WTC was imposing, it was massive, it would be found largely intact in a million years. Like the pyramids.
That was why I thought my boss was joking when he called the morning of September 11. I’d stayed home to catch up on paperwork. “Cynthia, in view of what’s happened, I’m going to send your teams home. Is that OK with you?”
I worked at a dot-com and we’d already had a bunch of layoffs, so my first thought was ‘damn, not again.’ “Why? Don’t tell me I’ve gotta lay off someone else.”
“No, no. Terrorists attacked New York this morning and the World Trade Center collapsed. We’re all in shock, and no one’s getting any work done, so I thought you’d want them to go home.”
My boss had played one too many deadpan pranks to get away with this one, so I laughed. “Peter, I’ve WORKED in the World Trade Center. Don’t be silly. Is this a joke?”
“No, I’m telling you, the World Trade Center is gone.”
“Yeah, right. Peter, did you need something else?”
“Look, Cynthia, just turn on the damn TV. OK?”
“What channel?”
“ANY @#$*)@#$ channel! Just do it, OK?”
And that was my introduction to 9-11. I sat at home, in my bathrobe, numbly watching TV. I had friends who worked in the WTC. Where were they? The Pentagon was hit–I had friends in the Pentagon. Where were they? My sister, close friends, they all lived near the Pentagon. Were they OK?
I lived in the main flightpath of the Minneapolis-St. Paul airport. The air was NEVER silent at my house. I’d grown used to the roar of jets overhead but now I hit the mute button on the television and listened. Total silence–not a plane in the sky. That night a military jet flew by and sent the neighborhood into a panic.
The next day the local news told of three girls who’d decided to ditch high school on 9-11 and drive to the Mall of America. They got there around noon and the doors were locked. They went round the buildings–not an easy task–pounding on doors until the lone security guard opened one and told them to go away, that the world was coming to an end.

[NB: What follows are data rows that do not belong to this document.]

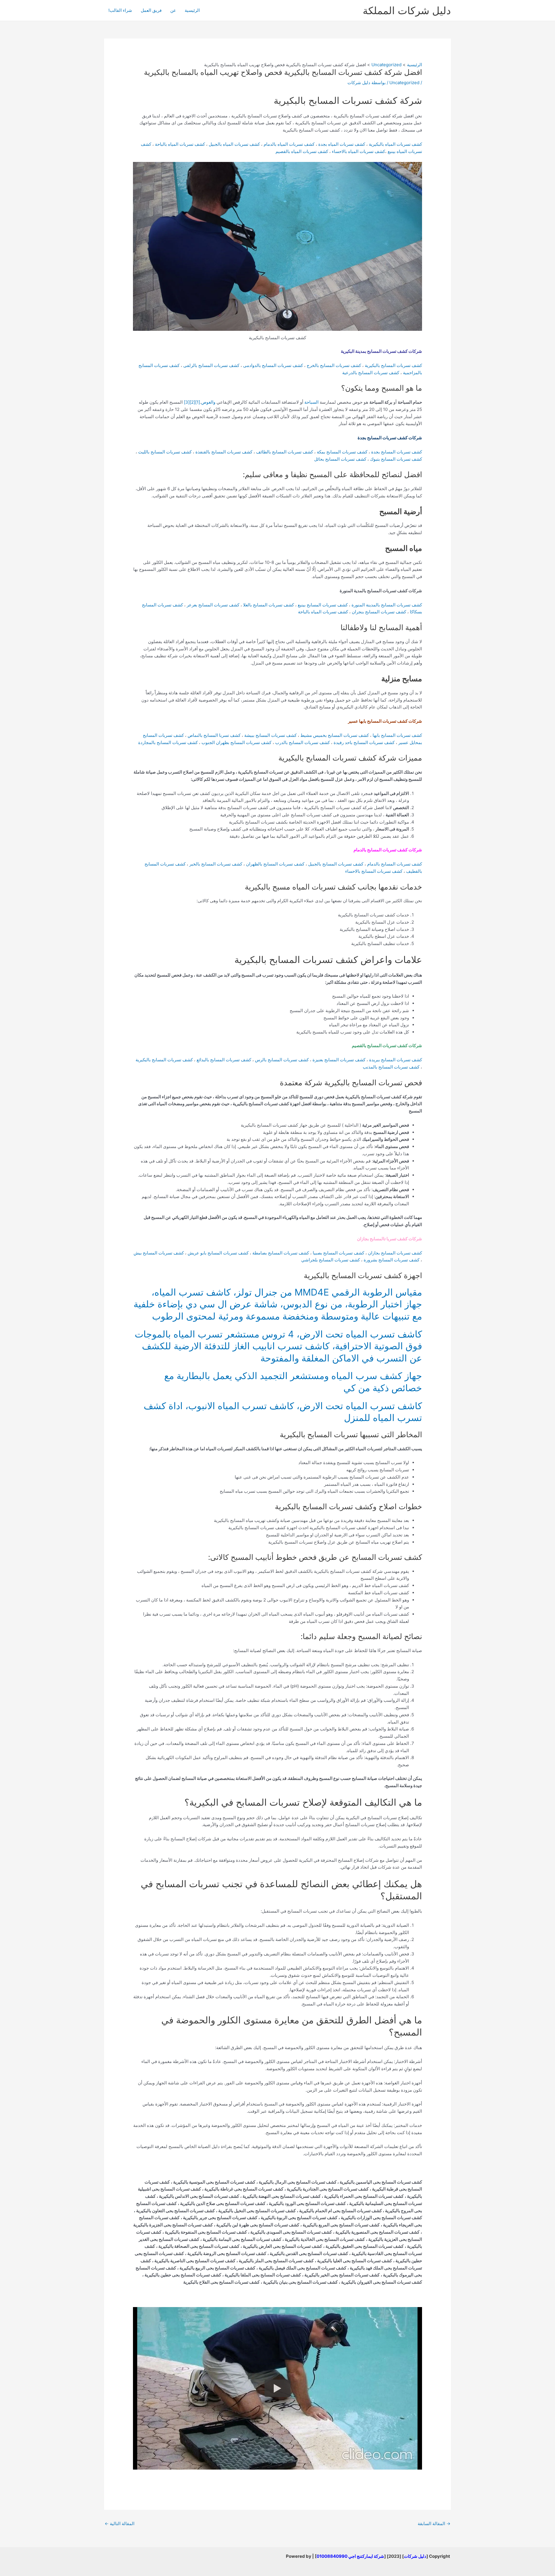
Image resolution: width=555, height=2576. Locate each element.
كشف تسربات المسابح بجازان (395, 1253)
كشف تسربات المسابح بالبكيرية (393, 365)
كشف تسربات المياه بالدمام (289, 144)
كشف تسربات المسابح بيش (159, 1253)
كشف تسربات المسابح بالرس (282, 1059)
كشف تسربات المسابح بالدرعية (370, 372)
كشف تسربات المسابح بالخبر (216, 864)
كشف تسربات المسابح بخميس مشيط (334, 735)
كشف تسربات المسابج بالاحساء (373, 871)
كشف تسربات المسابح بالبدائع (223, 1059)
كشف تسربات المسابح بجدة (396, 452)
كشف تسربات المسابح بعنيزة (338, 1059)
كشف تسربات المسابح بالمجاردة (168, 742)
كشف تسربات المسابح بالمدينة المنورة (387, 605)
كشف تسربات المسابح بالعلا (268, 605)
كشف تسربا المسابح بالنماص (214, 735)
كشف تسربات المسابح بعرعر (213, 605)
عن (173, 10)
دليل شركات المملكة (407, 10)
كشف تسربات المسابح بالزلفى (211, 365)
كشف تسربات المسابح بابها (397, 735)
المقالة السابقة (434, 2523)
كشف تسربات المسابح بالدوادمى (273, 365)
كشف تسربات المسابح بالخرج (334, 365)
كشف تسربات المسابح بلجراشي (330, 1260)
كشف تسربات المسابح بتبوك (396, 459)
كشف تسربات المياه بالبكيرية (395, 144)
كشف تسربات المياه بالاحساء (358, 151)
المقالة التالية (119, 2523)
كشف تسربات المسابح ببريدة (395, 1059)
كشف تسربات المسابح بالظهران (275, 864)
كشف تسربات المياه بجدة (341, 144)
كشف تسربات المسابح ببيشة (271, 735)
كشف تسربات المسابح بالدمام (394, 864)
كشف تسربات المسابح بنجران (379, 612)
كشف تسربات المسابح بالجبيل (335, 864)
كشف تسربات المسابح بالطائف (284, 452)
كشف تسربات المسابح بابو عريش (218, 1253)
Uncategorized (404, 82)
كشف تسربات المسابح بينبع (323, 605)
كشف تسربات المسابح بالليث (165, 452)
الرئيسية (192, 10)
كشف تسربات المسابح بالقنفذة (223, 452)
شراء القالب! (120, 10)
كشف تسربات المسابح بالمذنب (391, 1067)
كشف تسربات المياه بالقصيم (301, 151)
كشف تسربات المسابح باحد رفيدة (364, 742)
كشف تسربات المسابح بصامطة (280, 1253)
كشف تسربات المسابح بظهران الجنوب (236, 742)
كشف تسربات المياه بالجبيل (234, 144)
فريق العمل (151, 10)
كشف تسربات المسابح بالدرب (302, 742)
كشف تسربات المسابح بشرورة (391, 1260)
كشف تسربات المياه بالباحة (180, 144)
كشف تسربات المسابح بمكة (342, 452)
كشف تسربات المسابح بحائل (340, 459)
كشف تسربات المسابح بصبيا (338, 1253)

Of course, the schools had sent the students home, and the girls’ parents had been frantically searching for them for hours, so I suppose they were grounded for life.
In the days to come I helped set up volunteer teams of tech professionals to help with emergency network setup and anything else they could, tracked down loved ones (and, horribly, discovered who among our friends was gone), snarled at the man who called to complain that his e-mail blasts hadn’t gone out to prospective customers on September 12, and tried to make sense of the confusion. The company founder gave a lunchtime service remembering those we’d lost–first time I’d ever cried in a business setting–and we got on with life.
Life didn’t always get on with us–advertising revenue tanked, the company’s already-tricky finances got positively tottery, and we knew our jobs were going to go away. The tech and business publishing industries took a nosedive and I turned to a second love–marketing and PR–which I turned out to be pretty good at.
I also decided that it was time to stop taking chances, get a stable, long-term job I could retire with, build retirement equity, and start really thinking about my future. I started taking my glasswork seriously, began doing photography in earnest…and took my first-ever job with a multinational corporation (OK, so that one was a mistake). Moved out west, bought a house, settled in and built a studio. Surrounded myself with family, made friends, got involved in the community.
As one friend said, “9-11 taught me that my career comes second. Or third.” She worked in DC, lived near the Pentagon, husband worked at Johns Hopkins in Maryland. When the planes struck she was trapped in the city, and spent the next six hours wondering if her family was alive or dead.
She’d had one of the best jobs a journalist could hope for, running a well-respected newsroom, but she walked away without a second glance. Took a job with less pay (and a lot less prestige) so she could work from home and stay near her kids.
Before 9-11 I would have thought she was crazy. Now I get it, in spades.




This is the first time I read your story about that day. It gives me chills. I’ve always had a great appreciation for your writings, but this one has a special quality to it. Thank you for sharing this.